How Do You Set Up Your Online Store Or Marketplace For Growth (Without Legal Surprises)?
Once you've picked your model, the next step is setting it up so you can scale without constantly re-litigating responsibilities.
Step 1: Map The Customer Journey (Then Draft Around It)
Write down what happens from the moment someone lands on your site to the moment they receive the product or service. Include:
- Who is shown as the seller on product pages
- Who takes payment (and what name appears on receipts)
- Who sends confirmation emails
- Who handles customer support
- Who processes refunds
This is the blueprint your legal documents should reflect. If your terms say one thing and your emails do another, you're creating ambiguity - and ambiguity is where disputes live.

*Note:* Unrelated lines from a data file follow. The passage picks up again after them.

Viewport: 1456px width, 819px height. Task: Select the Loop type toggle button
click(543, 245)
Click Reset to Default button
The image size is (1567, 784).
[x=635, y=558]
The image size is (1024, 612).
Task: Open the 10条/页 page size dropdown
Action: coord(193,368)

Step 2: Decide Where You Want To Sit On The Risk Spectrum
In general:
- More control (over sellers, listings, payments, fulfilment) usually means more responsibility.
- Less control can mean fewer obligations - but also less ability to protect customer experience.
There's a strategic choice here, not just a legal one. The "right" answer is the one that matches your commercial goals and resourcing.
Step 3: Put The Right Website Terms In Place From Day One
If you're an online store, your terms need to support retail operations and consumer law compliance. If you're a marketplace, your terms need to clearly explain your platform role and set enforceable rules for sellers.
That's where tailored drafting matters. The right terms aren't just a box-ticking exercise - they're the operational rulebook your team will rely on when you're dealing with refunds, chargebacks, and seller disputes at scale.
Step 4: Treat Data Compliance As A Trust Asset
Customers are increasingly cautious about where their data goes. If you're collecting personal data (and you almost certainly are), treat compliance as part of your brand.
That means:
- Being transparent about what you collect and why
- Only collecting what you actually need
- Having a process for handling access requests and deletions
- Making sure sellers don't misuse customer data in marketplace settings
A clear Privacy Policy and a practical Cookie Policy are two of the most visible signals that you're taking this seriously.
Key Takeaways
- An online store model usually means you are the seller - you control the sale, and you're typically responsible for consumer law obligations like refunds and faulty goods.
- A marketplace model usually means third-party sellers contract with customers, but you still need clear platform rules because customer disputes can quickly become your reputational problem.
- Your legal setup should match how your business actually operates - especially how you present the seller, how payments flow, and who handles refunds and complaints.
- Online sales commonly trigger obligations under the Consumer Rights Act 2015 and the Consumer Contracts Regulations 2013, so your checkout journey and terms need to be aligned from the start.
- Both models must handle privacy and tracking compliance under UK GDPR and the Data Protection Act 2018, particularly where customer data is shared with sellers in a marketplace setup.
- Having the right website terms and platform rules in place early is one of the simplest ways to reduce disputes and scale confidently in 2026.